KU-220 (september 1923)
Duivendijke (Zld.)
boerderij van O. Boot
1:400
Dit was de eerste van de drie Schouwse stolpen die Uilkema hier kort na elkaar zou tekenen. Blijkbaar zag hij direct het belang in van documentatie van dit zeer zeldzame en snel verdwijnende boerderijtype, dat door zijn vorm sterk deed denken aan de Noordhollandse boerderijen. Al bij zijn bezoek, in 1923, waren er nog maar een paar van over; een halve eeuw later zouden ze alle verdwenen zijn.
Uilkema dateerde het hier beschreven exemplaar op niet nader omschreven gronden in opzet op omstreeks 1600. Later werd het gebouw nog eenmaal verlengd; op het veldwerk staat de oude achtermuur met een stippellijn aangegeven. Tussen die muur en de dwarsdeel met dorsvloer bevond zich voorheen blijkbaar alleen een paardestal en een ruimte voor jongvee.

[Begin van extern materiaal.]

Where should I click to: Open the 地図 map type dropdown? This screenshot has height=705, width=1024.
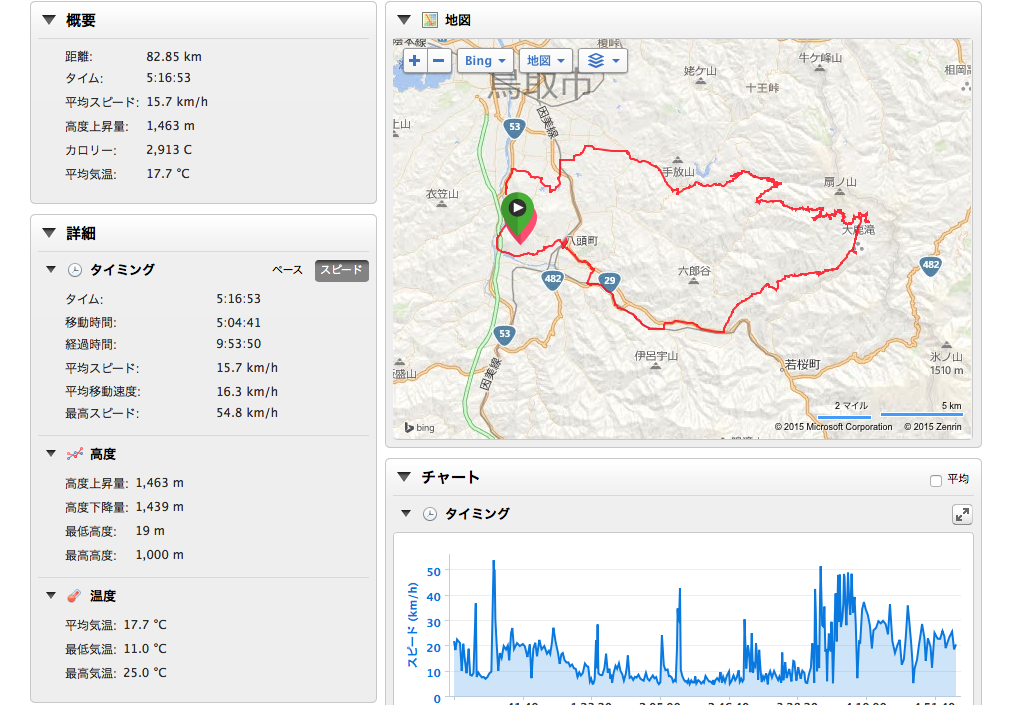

De beide grote tasvakken werden voor hooiberging gebruikt; het betrof hier een typische veeteeltboerderij. De in de zijbeuk gelegen grupstal was voorzien van zowel mest- als voergang; het vee was bevestigd aan stalstaken. Uilkema maakte op het veldwerk een detailtekening van deze indeling en schreef daarbij: ‘..de stalstaken staan iets achterovergericht naar den mestpit toe, en staan vóór de voorrand van de lage en smalle (4 dM. breede en 1 dM. diepe) bak in de stalvloer, tegen de schuin staande plank die de voorrand van de bak vormt. De stalstaken zijn tegen deze voorrand aangespijkerd..’. De doorsnede laat zien dat de hoofdconstructie hier werd gevormd door een dekbalkgebint met dubbele gebintbalkschoren. De kap was blijkbaar ooit vernieuwd; uit het bijschrift bij de tekening blijkt dat Uilkema had geconstateerd dat het haanhout nog origineel was, maar dat het schaarspant later moest zijn aangebracht. Behalve de gewone daklijn staat hier ook aan de rechterzijde van de doorsnede in stippellijn de plaats van de deeldeuren aangegeven, die iets terug lagen in de gevel om voldoende hoogte te krijgen voor de inrijdeuren. Om dezelfde reden had ook de dekbalk aan deze zijde een klein overstek, wat tevens van belang was voor de plaatsing van de woonvertrekken langs deze gevel. Behalve een gedeelte bij het woonhuis was blijkens de foto's het gehele gebouw nog van hout, boven een lage grondmuur van baksteen. Aan de kopgevel van het gebouw bevond zich de in steen overwelfde melkkelder met daarboven een opkamer; daarnaast lag de keuken met de bakoven. Kelder en keuken lagen
tezamen, zoals de plattegrond laat zien, achter een vooruitspringend gedeelte van de voorgevel.
Uilkema was met deze opmeting nog maar net op tijd: een jaar later zou deze stolp al zijn afgebroken.